GB21 by glambone

Monday, March 25, 2019

The Dirt - Netflix - Motley Crue

Like an after show party on Clark St. that ends the day after, Crue week on Sirius XM is over. The Dirt has arrived.

As a kid growing up with Motley being my favorite band (1st concert I ever went to was them opening up for Kiss on the Creatures tour), the objective for me was to watch this movie at face
value without trying to scrutinize every detail of the stories and history of my own tattooed beliefs
of this band. If you're able to do that, you're in for a fun ride. The Dirt is highly entertaining and enjoyable. The film makers did a great job recreating all the periods of their career. Looks That Kill particularly looks bad ass. Sure some things are out of sequence in the timeline, such as Doc McGhee managing Kiss after Crue, not before. Or the band playing to a huge crowd for the first time was not The Forum, it was the US Festival. But so what. For the sake of movie making/story telling, it's forgivable.

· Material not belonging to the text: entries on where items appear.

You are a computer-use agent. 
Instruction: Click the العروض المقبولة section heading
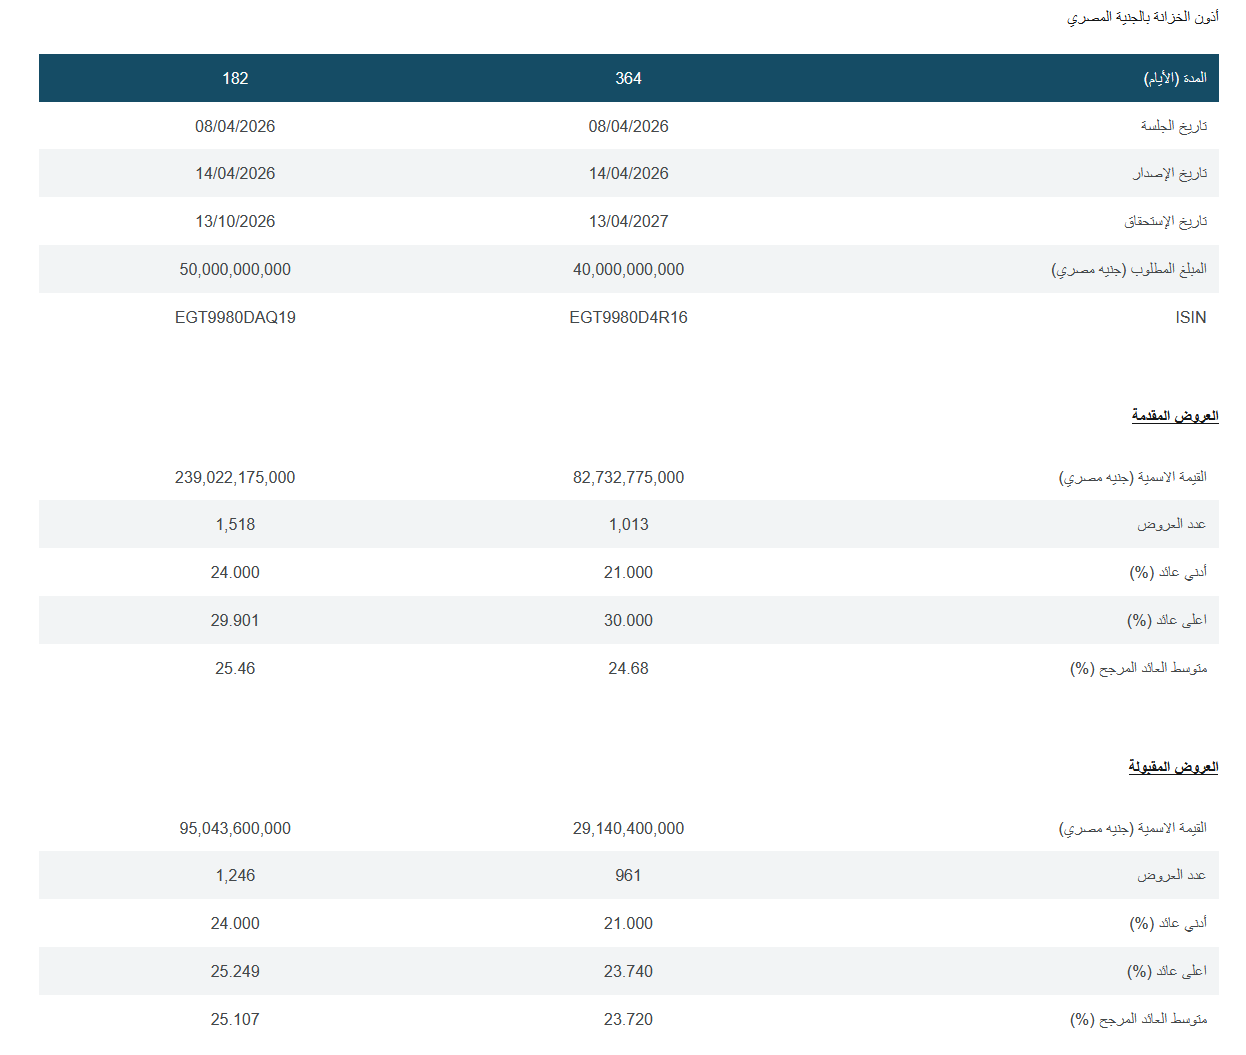pos(1173,766)
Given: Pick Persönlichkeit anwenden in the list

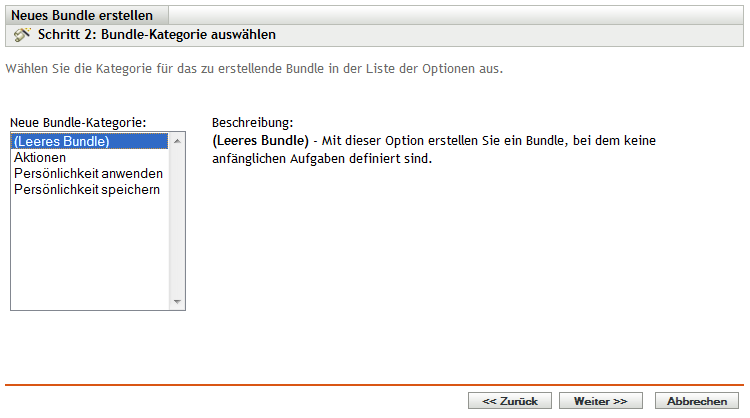Looking at the screenshot, I should click(x=88, y=173).
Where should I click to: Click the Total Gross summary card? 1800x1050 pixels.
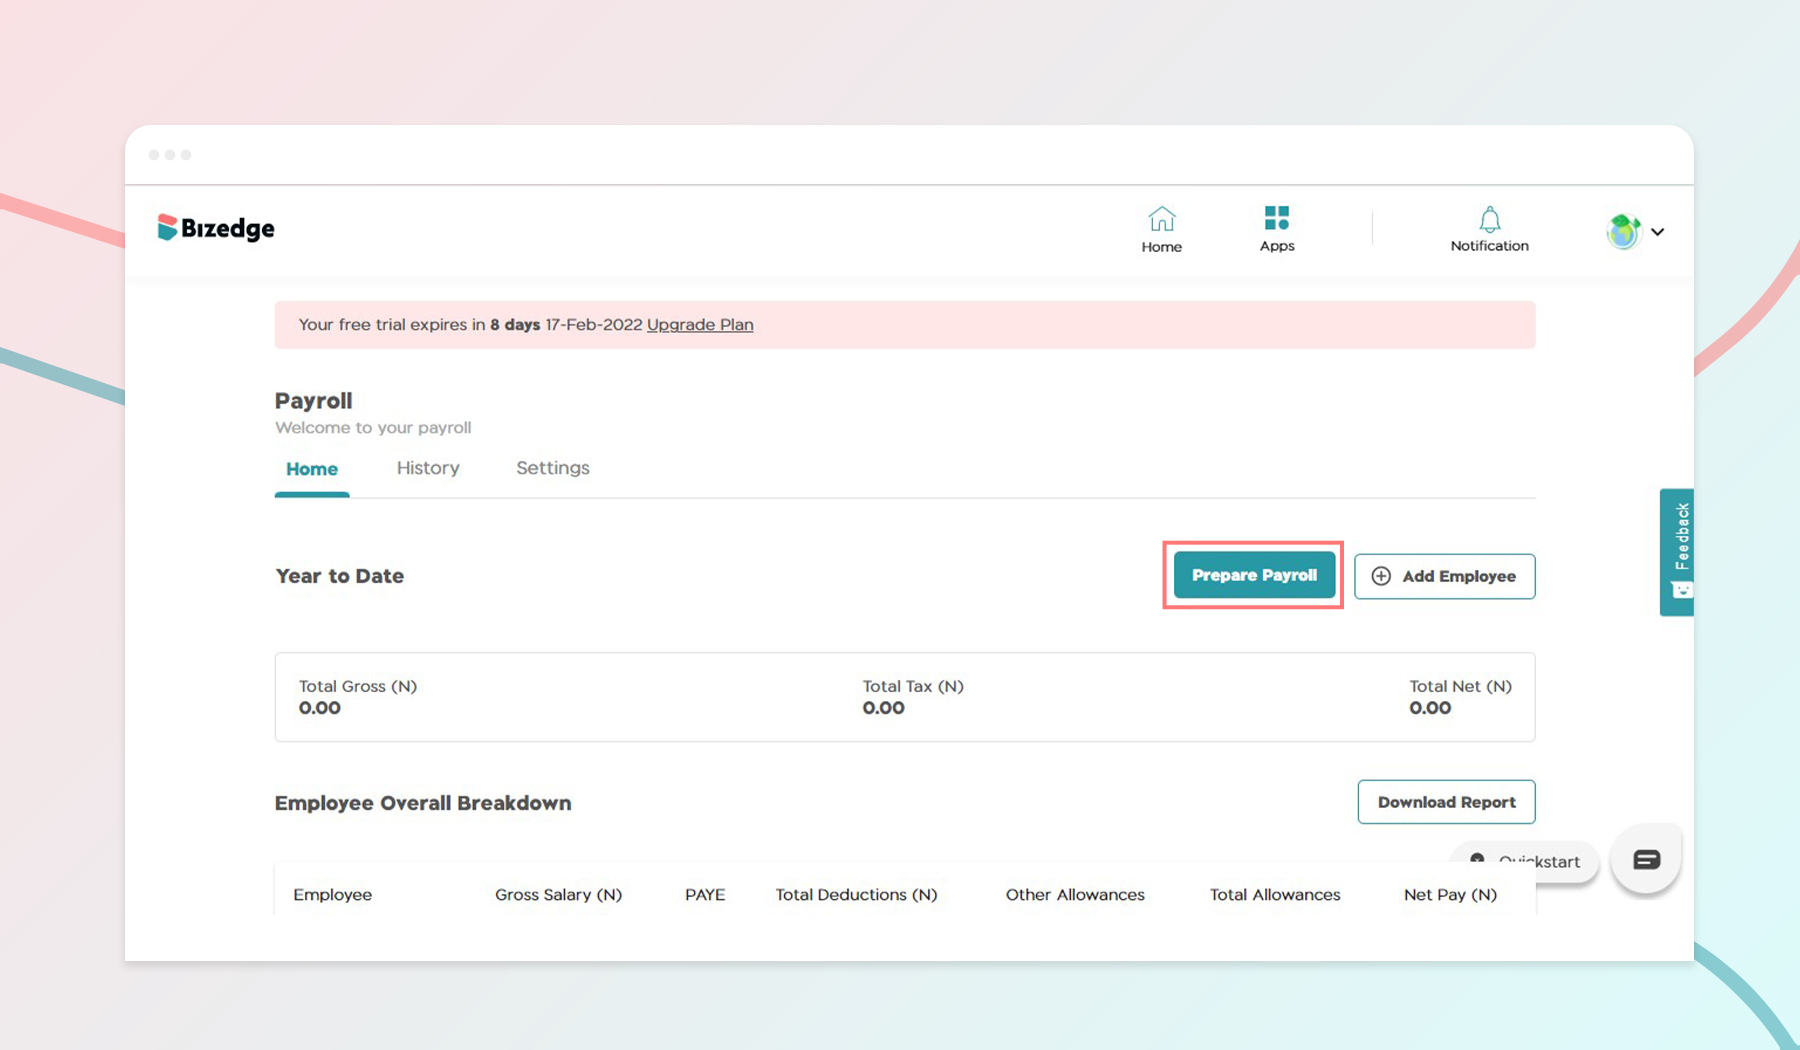tap(358, 697)
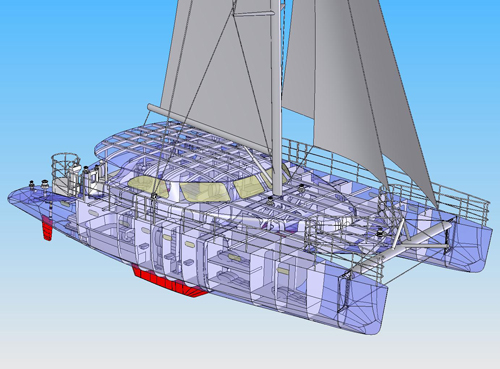Select the cylindrical stern railing basket
The image size is (500, 369).
tap(66, 174)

Applause for giving a nod to Nikki's early band with Lizzie Grey, London. You'll find their poster on Tommy's bedroom wall, and in the narrative as well.

Sure it would've been cool to see Nikki with Blackie Lawless, as it's so colorfully depicted in the book, and give a wink to where the use of the pentagram came from. But this is something only a Cruehead would think about.

First thought of seeing Vince portrayed by Daniel Webber was this guy is playing Jeff Spicoli. As the film progresses, the actor does a good job capturing his stage antics and persona.

Music wise, love the version of Livewire sung by Meghan Kabir. Why this wasn't included on the soundtrack release is a real shame.

The Dirt movie leaves me reminiscing about growing up in the 80's and my days on the Sunset Strip as a young teen. Helluva time. It's a different playground now, and a different business model. The days of building a scene pre-internet no longer exists. I'm not talking about being a band in your hometown and having a fair draw show up when you play out. I'm talking about a community of hundreds of bands in the same city, on the same mission, on the same streets, trying to stay alive and get attention and make it. There were a slew of bands from the same era/same scene that achieved success, Motley however were the leaders. There won't be another like them who lived and breathed the way these guys did. Each member had their own personality. Collectively they were a gang. Something bands today simply lack. Most people today don't even know the names of all the band members in their favorite bands, no matter what the genre. If there was a gun to your head and the shooter was going to pull the trigger if you couldn't name all the guys in Coldplay, ten out of ten would have a bullet in the head because you probably could only name Chris Martin. Forget about The Struts, you don't even know the name of the singer. You're dead kid. But you do know Vince, Nikki, Mick and Tommy.